The gradient may have (relatively) high value only in a thin layer of the lensing medium. It implies very narrow perturbations of the standard brightness curve and the necessity to shorten the sampling time intervals, which may be a significant technical challenge.

Since the refractive component of lensing depends on dispersion, the role of refraction increases at frequencies approaching the edge of (absorption) spectral lines, compared to lensing at frequency bands far from resonant absorption.

4. Conclusions

Advancement in theoretical research and creation of new theories is inseparable from availability of hard experimental data and observational facts. Since there is no way to produce strong gravity in laboratory conditions, the theory of general relativity and gravitation is tested by observations of the Universe, which contains baryonic matter subject to extreme conditions and exotic inhabitants such as black holes, dark matter, dark energy and possibly other kinds of physical entities, such as the Higgs field [13-21].

In the past few decades, gravitational lensing has become one of principal sources of information on gravity in the cosmological realm, on the large scale structure of the Universe, hypothetical physical entities that shape the spacetime and properties of individual astronomical objects, such as stars and exosolar planets [22-26]. As the technological capabilities increase, ever more refined analytical tools are required.

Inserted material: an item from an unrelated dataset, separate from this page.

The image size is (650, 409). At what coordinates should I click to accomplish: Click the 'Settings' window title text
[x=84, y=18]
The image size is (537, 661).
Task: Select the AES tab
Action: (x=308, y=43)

The theory discussed in this paper allows including refraction into the analysis of gravitational lensing. In principle, it covers all situations (i.e. microlensing and macrolensing) as long as the notion of the refractive index in the general relativistic environment is valid. Interpretation of microlensing events and macrolensing images in terms of combined gravitational and refractive lensing is model-dependent; the inverse lensing problem requires observational constraints to limit the number of possible models and fitting parameters. Spectroscopic and photometric data at frequencies ranging from RF to UV can be instrumental in designing the lensing model and disentangling parameters of the lens and the lensing object.

Conflicts of Interest

The authors declare no conflicts of interest.